Source records
----

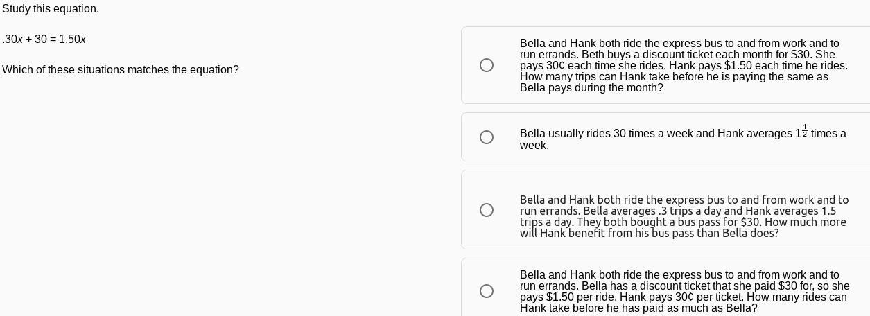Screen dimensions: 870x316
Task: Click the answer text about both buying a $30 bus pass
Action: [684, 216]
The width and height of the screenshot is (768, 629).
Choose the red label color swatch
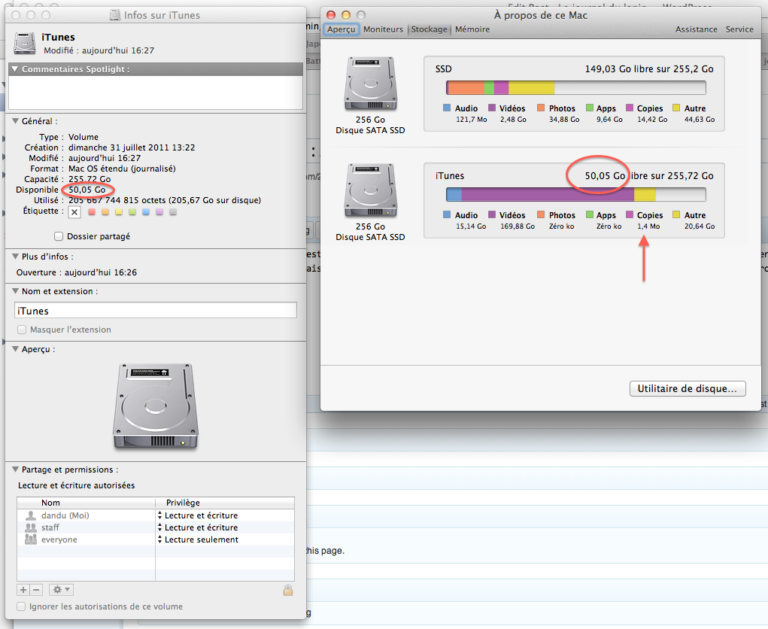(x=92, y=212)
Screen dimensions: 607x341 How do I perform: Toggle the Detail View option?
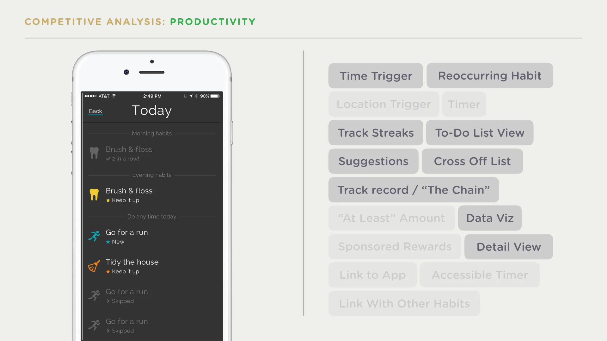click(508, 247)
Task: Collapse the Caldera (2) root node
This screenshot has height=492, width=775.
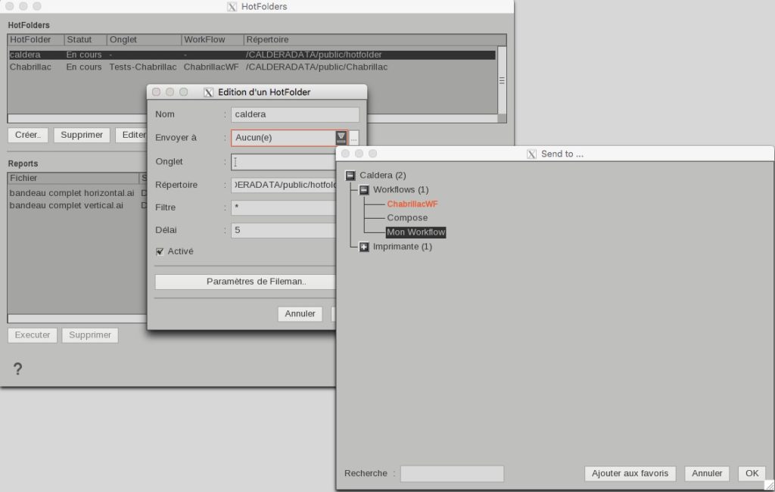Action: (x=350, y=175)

----

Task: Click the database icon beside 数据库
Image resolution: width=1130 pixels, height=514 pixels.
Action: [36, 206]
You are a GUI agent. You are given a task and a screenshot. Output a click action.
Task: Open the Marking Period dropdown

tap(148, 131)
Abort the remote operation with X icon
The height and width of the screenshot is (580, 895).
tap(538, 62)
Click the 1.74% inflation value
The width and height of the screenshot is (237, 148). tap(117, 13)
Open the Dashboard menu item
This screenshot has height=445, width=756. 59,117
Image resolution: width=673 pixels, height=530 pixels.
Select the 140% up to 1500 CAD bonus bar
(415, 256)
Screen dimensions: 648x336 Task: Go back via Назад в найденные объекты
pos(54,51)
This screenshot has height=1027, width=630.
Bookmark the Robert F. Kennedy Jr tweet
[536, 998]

----

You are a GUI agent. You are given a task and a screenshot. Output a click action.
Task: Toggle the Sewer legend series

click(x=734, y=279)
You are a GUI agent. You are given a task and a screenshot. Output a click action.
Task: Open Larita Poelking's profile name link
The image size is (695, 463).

----

> [WHAT YOU SHOULD DO] Return word for word the lines above from the line with "Image resolution: width=673" to the line with "This screenshot has height=1027, width=630.", including both and leaving out all others.

> [TASK OUTPUT]
Image resolution: width=673 pixels, height=530 pixels.
Select the 140% up to 1500 CAD bonus bar
(415, 256)
Screen dimensions: 648x336 Task: Go back via Назад в найденные объекты
pos(54,51)
This screenshot has height=1027, width=630.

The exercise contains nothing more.